1

There are ways to download an entire webpage, using HTMLEditorKit. However, I need to download an entire webpage which needs scrolling in order to load its entire content. This technology is achieved most commonly through JavaScript bundled with Ajax.

Q.: Is there a way to trick the destined webpage, using only Java code, in order to download its full content?

Q.2: If this is not possible only with Java, then is it possible in combination with JavaScript?

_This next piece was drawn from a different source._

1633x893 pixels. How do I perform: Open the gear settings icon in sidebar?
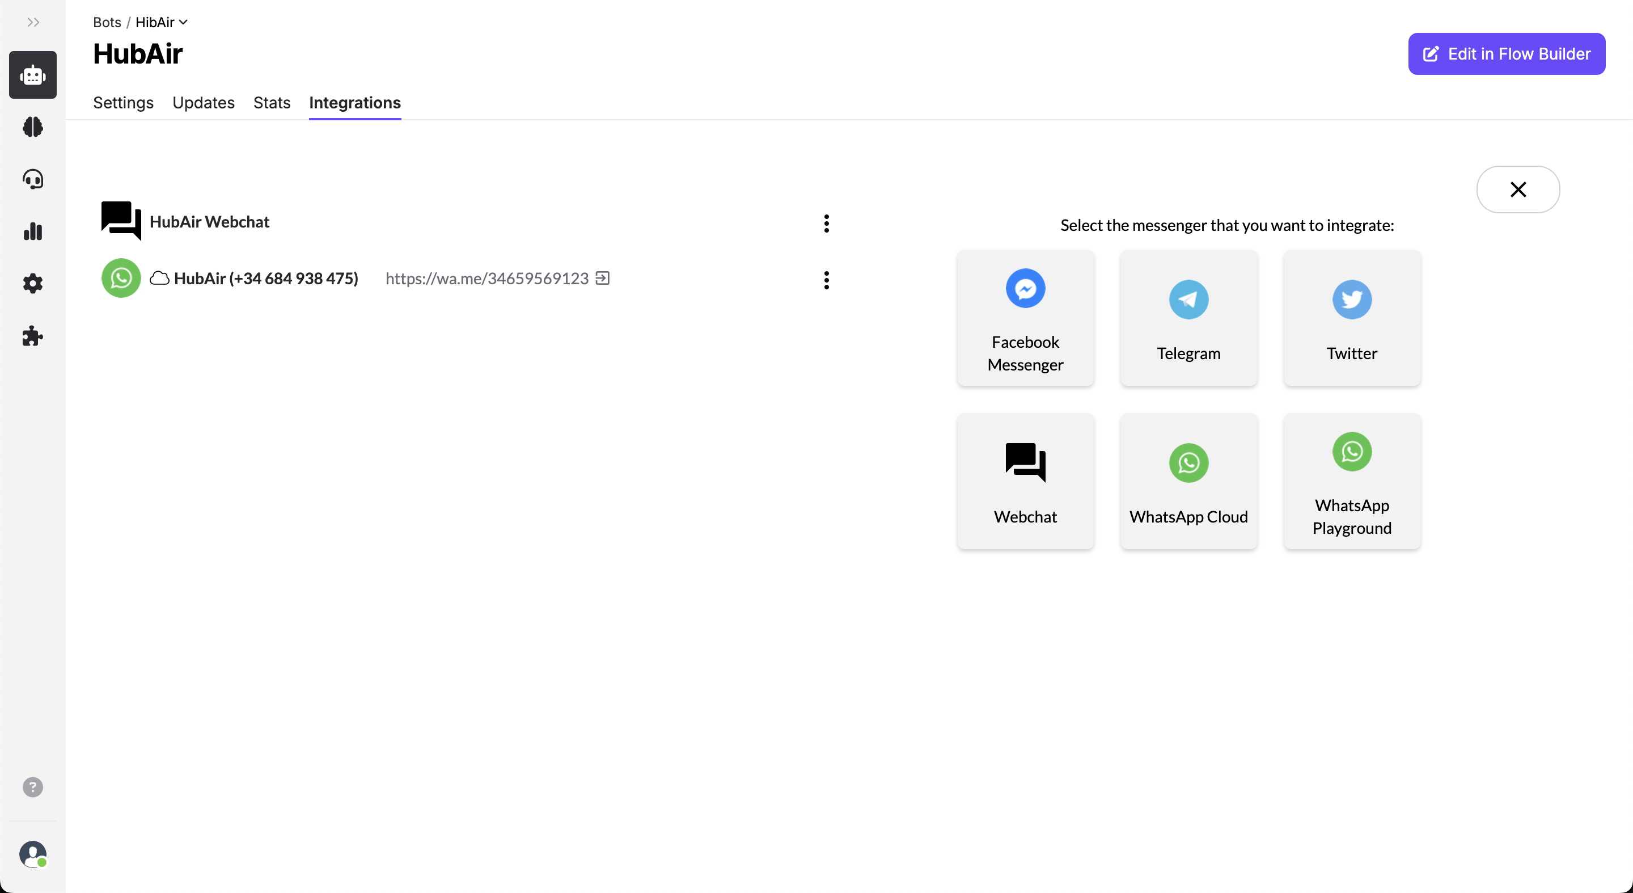tap(32, 284)
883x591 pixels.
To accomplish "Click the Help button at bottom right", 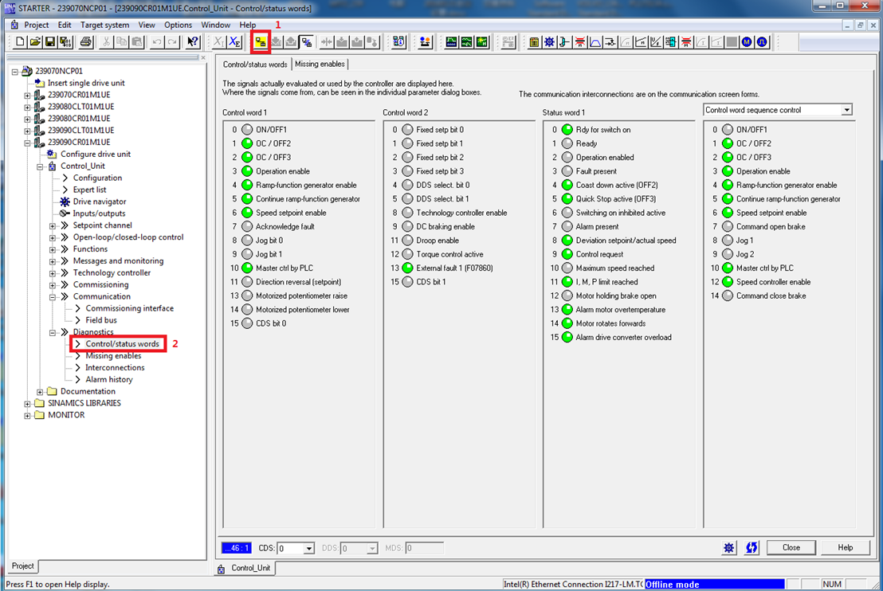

Simple notice, what I wrote:

public class PageDownload {

    public static void main(String[] args) throws Exception {
        String webUrl = "...";
        URL url = new URL(webUrl);
        URLConnection connection = url.openConnection();
        InputStream is = connection.getInputStream();
        InputStreamReader isr = new InputStreamReader(is);
        BufferedReader br = new BufferedReader(isr);

        HTMLEditorKit htmlKit = new HTMLEditorKit();
        HTMLDocument htmlDoc = (HTMLDocument) htmlKit.createDefaultDocument();
        HTMLEditorKit.Parser parser = new ParserDelegator();
        HTMLEditorKit.ParserCallback callback = htmlDoc.getReader(0);
        parser.parse(br, callback, true);

        for (HTMLDocument.Iterator iterator = htmlDoc.getIterator(HTML.Tag.IMG);
                iterator.isValid(); iterator.next()) {
            AttributeSet attributes = iterator.getAttributes();
            String imgSrc = (String) attributes.getAttribute(HTML.Attribute.SRC);
            if (imgSrc != null && (imgSrc.endsWith(".jpg") || (imgSrc.endsWith(".jpeg"))
                    || (imgSrc.endsWith(".png")) || (imgSrc.endsWith(".ico"))
                    || (imgSrc.endsWith(".bmp")))) {
                try {
                    downloadImage(webUrl, imgSrc);
                } catch (IOException ex) {
                    System.out.println(ex.getMessage());
                }
            }
        }

    }

    private static void downloadImage(String url, String imgSrc) throws IOException {
        BufferedImage image = null;
        try {
            if (!(imgSrc.startsWith("http"))) {
                url = url + imgSrc;
            } else {
                url = imgSrc;
            }
            imgSrc = imgSrc.substring(imgSrc.lastIndexOf("/") + 1);
            String imageFormat = null;
            imageFormat = imgSrc.substring(imgSrc.lastIndexOf(".") + 1);
            String imgPath = null;
            imgPath = "..." + imgSrc + "";
            URL imageUrl = new URL(url);
            image = ImageIO.read(imageUrl);
            if (image != null) {
                File file = new File(imgPath);
                ImageIO.write(image, imageFormat, file);
            }
        } catch (Exception ex) {
            ex.printStackTrace();
        }
    }

}
Insanovation
  • 337
  • 6
  • 21

4 Answers4

3

Use HtmlUnit library to get all text and images/css files.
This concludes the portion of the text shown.